Para a Federação de Estados Lusófonos sob a égide de Portugal já era tarde. A situação político-social tinha tomado um rumo de tal modo acelerado que não permitia soluções políticas apoiadas em forças militares com uma coesão, disciplina e vontade, necessárias para tal missão.
“Nem mais um soldado para as colónias “ era então uma onda de fundo, criada na sociedadecivil mas que se fazia sentir dentro da instituição militar limitando-a nas suas capacidades.
A solução spinolista para ser viável necessitaria de um apoio vigoroso por parte dos Estados Unidos. O resultado do encontro com Nixon a tal não levou.
Ficou demonstrado que o tempo criado pela resistência portuguesa, que poderia ter sido utilizado pelo governo da ditadura para encontrar soluções políticas, fora em vão perante esta nova dinâmica interna e internacional.
O Ocidente já há muito tinha compreendido, e posto em prática, toda uma forma de exploração neo-colonial adaptada às novas realidades e interesses das antigas potências coloniais.
Colhiam-se agora os frutos económicos das ex-colónias sem os custos em vidas e fazenda de todo um retrógrado aparelho colonial.
Portugal não dispunha (como fora reconhecido por Salazar) nem de poder político, económico, industrial, militar ou sequer demográfico, para participar nesta luta.
As colónias não se venderam, na perspectiva do ditador, para mais tarde acabarem por ser dadas ao… desbarato!
Que complexos de culpa, ou de inferioridade internacional, terão levado à afirmação comissieiras….” descolonização exemplar?"
Nenhum dos aliados tradicionais de Portugal se poderia considerar “exemplar” nas suas políticas de descolonização. Não o foram nem nunca sentiram necessidade “moral” de o ser.
Exemplar perante as duas super potências da época? Os Estados Unidos com intervenções continuas, nem sempre pacíficas, nos novos países quando estes não favoreciam os seus interesses económicos ou políticos? A União Soviética com um dos maiores impérios coloniais dos tempos modernos, mas dispondo sempre, segundo alguns, do monopólio da “exemplaridade?" Exemplar perante uma China que já então caminhava, lenta mas consequentemente, para a China de hoje que ocupa em África muitos dos “vazios” exemplarmente criados?

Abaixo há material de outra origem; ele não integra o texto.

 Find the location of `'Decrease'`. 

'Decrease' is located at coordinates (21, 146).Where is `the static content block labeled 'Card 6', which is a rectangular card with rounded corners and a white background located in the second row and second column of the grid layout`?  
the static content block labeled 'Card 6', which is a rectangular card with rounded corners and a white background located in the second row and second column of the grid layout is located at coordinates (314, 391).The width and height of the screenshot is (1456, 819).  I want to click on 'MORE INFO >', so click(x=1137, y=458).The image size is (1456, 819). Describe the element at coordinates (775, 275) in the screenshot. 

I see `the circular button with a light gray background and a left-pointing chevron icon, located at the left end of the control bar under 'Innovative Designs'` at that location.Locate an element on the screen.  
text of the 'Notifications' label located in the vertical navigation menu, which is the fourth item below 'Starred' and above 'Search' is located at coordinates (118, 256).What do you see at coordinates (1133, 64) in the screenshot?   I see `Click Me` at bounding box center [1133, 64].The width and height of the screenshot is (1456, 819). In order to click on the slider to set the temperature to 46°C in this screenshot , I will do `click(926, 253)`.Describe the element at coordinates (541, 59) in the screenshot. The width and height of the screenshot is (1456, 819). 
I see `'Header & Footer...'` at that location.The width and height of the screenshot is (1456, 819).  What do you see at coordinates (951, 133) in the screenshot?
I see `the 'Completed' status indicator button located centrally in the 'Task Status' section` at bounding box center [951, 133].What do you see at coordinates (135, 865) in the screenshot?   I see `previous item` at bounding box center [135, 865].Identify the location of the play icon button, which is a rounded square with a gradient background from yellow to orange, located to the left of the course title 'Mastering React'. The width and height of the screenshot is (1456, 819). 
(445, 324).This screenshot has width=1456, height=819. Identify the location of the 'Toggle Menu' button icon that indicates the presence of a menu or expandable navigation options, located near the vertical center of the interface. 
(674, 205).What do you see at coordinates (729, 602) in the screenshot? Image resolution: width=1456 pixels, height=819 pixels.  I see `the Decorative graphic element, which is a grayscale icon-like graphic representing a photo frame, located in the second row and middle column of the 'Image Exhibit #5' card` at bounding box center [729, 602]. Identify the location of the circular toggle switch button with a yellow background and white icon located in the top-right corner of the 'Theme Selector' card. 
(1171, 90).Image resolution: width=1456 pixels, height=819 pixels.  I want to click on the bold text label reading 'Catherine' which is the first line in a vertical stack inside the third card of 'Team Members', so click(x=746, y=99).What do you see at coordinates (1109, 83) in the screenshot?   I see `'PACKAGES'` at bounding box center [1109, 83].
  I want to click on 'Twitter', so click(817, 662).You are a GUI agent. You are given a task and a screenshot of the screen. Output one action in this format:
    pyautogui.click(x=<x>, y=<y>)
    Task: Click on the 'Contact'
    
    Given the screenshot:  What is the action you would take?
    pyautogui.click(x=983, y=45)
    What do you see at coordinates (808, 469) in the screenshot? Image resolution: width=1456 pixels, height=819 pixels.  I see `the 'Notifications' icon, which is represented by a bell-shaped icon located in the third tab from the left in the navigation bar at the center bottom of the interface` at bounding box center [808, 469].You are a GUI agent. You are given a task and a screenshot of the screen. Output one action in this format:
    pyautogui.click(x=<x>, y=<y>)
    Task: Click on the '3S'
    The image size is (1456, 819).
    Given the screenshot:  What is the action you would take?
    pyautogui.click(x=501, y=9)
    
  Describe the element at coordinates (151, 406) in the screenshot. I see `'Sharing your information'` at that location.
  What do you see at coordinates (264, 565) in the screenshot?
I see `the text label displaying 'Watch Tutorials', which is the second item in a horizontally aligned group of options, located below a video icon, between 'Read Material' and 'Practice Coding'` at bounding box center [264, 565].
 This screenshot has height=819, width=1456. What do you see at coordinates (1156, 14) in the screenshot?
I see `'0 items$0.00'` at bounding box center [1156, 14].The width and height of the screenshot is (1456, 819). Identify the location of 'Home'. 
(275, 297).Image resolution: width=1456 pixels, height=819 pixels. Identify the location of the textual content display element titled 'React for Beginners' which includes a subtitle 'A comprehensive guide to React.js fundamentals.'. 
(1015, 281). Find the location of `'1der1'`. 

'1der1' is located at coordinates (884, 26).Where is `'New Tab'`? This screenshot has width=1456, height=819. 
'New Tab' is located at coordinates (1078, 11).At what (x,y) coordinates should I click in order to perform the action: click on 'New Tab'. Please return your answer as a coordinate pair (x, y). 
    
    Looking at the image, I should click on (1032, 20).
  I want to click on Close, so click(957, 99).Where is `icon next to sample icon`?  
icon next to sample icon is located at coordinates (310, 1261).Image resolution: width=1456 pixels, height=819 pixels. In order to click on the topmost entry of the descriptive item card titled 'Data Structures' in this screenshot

Curiosamente, enquanto muitos apontam algumas figuras “de cartaz”, tanto militares como políticas, a responsabilidade coletiva dos elementos da Comissão Coordenadora do MFA tem sempre passado… ”entre os pingos da chuva", independentemente das violentas cambalhotas políticas que alguns deles fizeram posteriormente.
A descolonização era imprescindível e historicamente irreversível. Delegados às negociações, baseadas nos interesses nacionais e não em agendas partidárias ou complexos internacionais, não estiveram presentes. Exemplarmente.